Peugeot 508 saloon

Price  £22,045 - £32,600

Peugeot 508 saloon

reviewed by Carbuyer

  • Good to drive
  • Great cabin quality
  • Comfortable ride
  • Higher spec models expensive
  • Cabin lacks practicality
  • Rivals are better

At a glance

The greenest
Allure Nav HYbrid4 4dr £32,600
The cheapest
Active Nav e-HDI 115 FAP Stop & Start 4dr £22,045
The fastest
Allure Nav BlueHDi FAP 150 4dr £26,395
Top of the range
Allure Nav HYbrid4 4dr £32,600

"The Peugeot 508 is a family saloon car that’s good to drive, comfortable and pretty stylish but it faces some stiff competition."
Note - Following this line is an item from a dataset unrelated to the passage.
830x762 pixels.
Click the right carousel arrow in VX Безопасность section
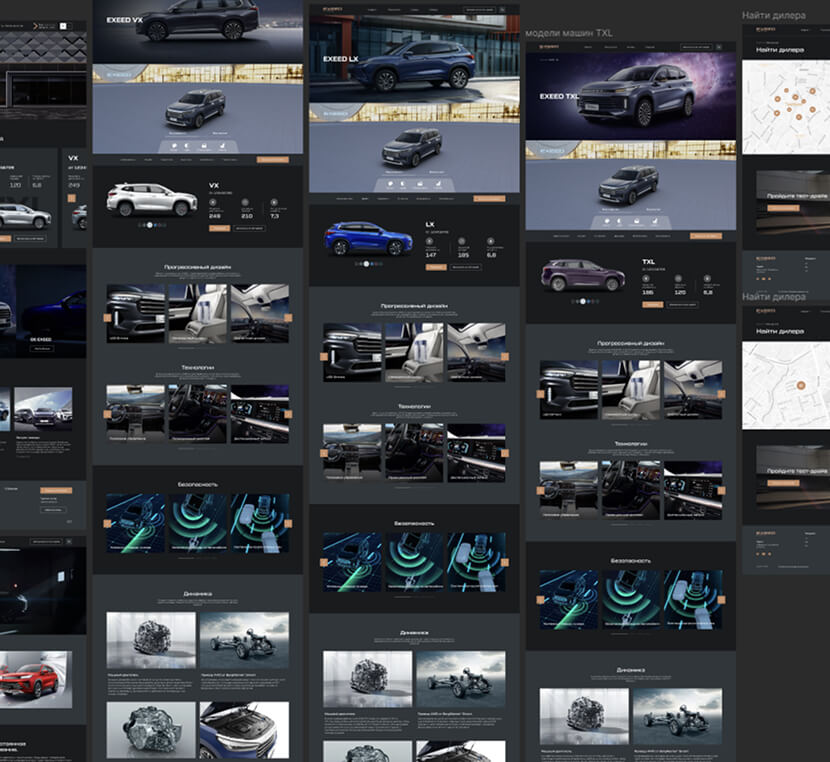tap(289, 523)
The Peugeot 508 is a saloon car in the family class, and so competes with some big-name models like the Ford Mondeo, Vauxhall Insignia and Volkswagen Passat but the 508 is by no means out of its depth. Its stylish, modern look stands out in this class, the interior is high quality and luxurious, plus it's comfortable and good to drive.

There are some drawbacks, though. The spec on entry-level models is pretty basic and the top-of-the-range models are expensive, with a price tag dangerously close to premium executive cars like the Mercedes C-Class and BMW 3 Series. One other stumbling block for the 508 is the fact it's up against cars like the Ford Mondeo and Volkswagen Passat – which are just better all-rounders. But the 508 is a decent choice for buyers who want something a little different from the norm.
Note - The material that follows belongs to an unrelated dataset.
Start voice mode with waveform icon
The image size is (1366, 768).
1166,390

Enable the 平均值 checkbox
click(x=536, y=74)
The model was given a facelift in 2014 that saw it get two new 2.0-litre diesel engines, and a far more distinctive design in preperation for the arrival of the new Volkswagen Passat and the new Ford Mondeo. 

MPG, running costs & CO2

3.3 / 5

Hybrid4 model is most efficient but emissions and economy are good across the board

Peugeot has done a superb job of keeping the engine range in the 508 efficient. The Hybrid4 models offer the lowest running costs with a very impressive 78.5mpg and 95g/km CO2 emissions – making it exempt from road tax. It’s rare to find a car of this size with such low emission figures, and the 1.6-litre e-HDi diesel engine is almost as efficient with figures of 64.2mpg and 95g/km CO2. The only downside to these two engines is that they come with an awful automatic gearbox. You can have the standard 1.6-litre diesel with a much better manual gearbox, but its figures fall to 60.1mpg and 124g/km CO2, which still isn’t bad given that the most efficient model in the Mondeo range emits 119g/km CO2. The top-of-the-range 2.2-litre diesel engine offers far more power and will still do 49.6mpg and 150g/km CO2. Petrol models offer reasonable efficiency, too, with emissions starting from 144g/km CO2 in the entry-level 1.6-litre engine.  The new 2.0-litre diesel engines are also strong, with the 150bhp version capable of 67.3mpg and emissions of 109g/km for road tax of £20 annually.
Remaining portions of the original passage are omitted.